Oleh: Adib Achmadi
Pagi itu saya diundang untuk sebuah acara sarasehan budaya. Pesertanya kebanyakan dari kalangan budayawan. Pun dengan narasumbernya, sebagian dari kalangan budayawan dan sebagian lainya dari kalangan kesehatan.
Judulnya lumayan berat, ‘Membangun Pendidikan Karakter di Era Pandemi’. Latar belakangnya bisa diduga, keresahan yang besar ketika anak ‘putus’ dari sekolah untuk jangka lama. Keadaan ini menimbulkan kegelisahan tentang bagaimana asupan pendidikan pada para siswa kita, utamanya terkait pendidikan karakter.
Perbincangan dimulai dari narasumber bidang kesehatan yang menggambarkan potret pandemi di masyarakat. Data statistik bicara tentang angka pandemi yang makin menurun di satu pihak. Pada pihak lain, ada kegamangan untuk pemegang kebijakan membuka sekolah kembali normal. Ada kekhawatiran angka pandemi meningkat ketika siswa kembali masuk sekolah meskipun protokol kesehatan diberlakukan.
Sayangnya, dari arus perbincangan kurang muncul diskursus bagaimana upaya pendidikan, khususnya pendidikan karakter, tetap bisa berjalan ketika sekolah belum dibuka normal. Semua perbincangan dari berbagai sudut menjurus pada upaya pandemi segera berakhir dan siswa kembali sekolah.
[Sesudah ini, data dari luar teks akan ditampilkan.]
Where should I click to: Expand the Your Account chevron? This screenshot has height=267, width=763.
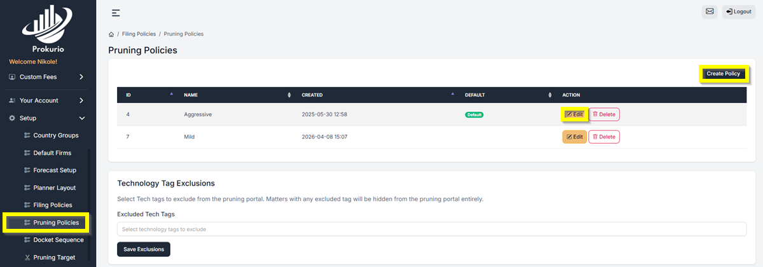81,100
Berbagai pihak memberi jawaban yang kurang lebih sama, baik itu dari kalangan pemerintahan, masyarakat (khususnya ibu-ibu) maupun dari pihak sekolah sendiri. Intinya, sekolah adalah solusi.
Terasa ada kegalauan sekaligus keletihan oleh berbagai pihak menghadapi pendidikan dalam keadaan pandemi. Saya sendiri tak punya solusi mujarab atas keadaan pandemi ini. Sudah terlalu kompleks permasalah pendidikan, bahkan sebelum pandemi ini terjadi. Fenomena pandemi menurut saya adalah kritik keras atas masalah pendidikan kita selama ini yang harus dibenahi dan ditata ulang.
Pada kesempatan itu saya sampaikan dua hal saja. Pertama, saat ini banyak pihak terlalu percaya bahwa pendidikan itu urusan sekolah. Kepercayaan sekaligus kepasrahan pada sekolah membuat tradisi mendidik anak-anak (generasi muda) tidak tumbuh dilingkungan keluarga, masyarakat maupun kalangan pemerintah.
Pihak keluarga sedini mungkin memasukan anaknya ke sekolah. Masyarakat juga kurang pengertian terhadap dinamika generasi muda di lingkungannya. Pun pemerintah juga kurang memberi ruang apresiasi dan aktualisasi pada anak-anak muda.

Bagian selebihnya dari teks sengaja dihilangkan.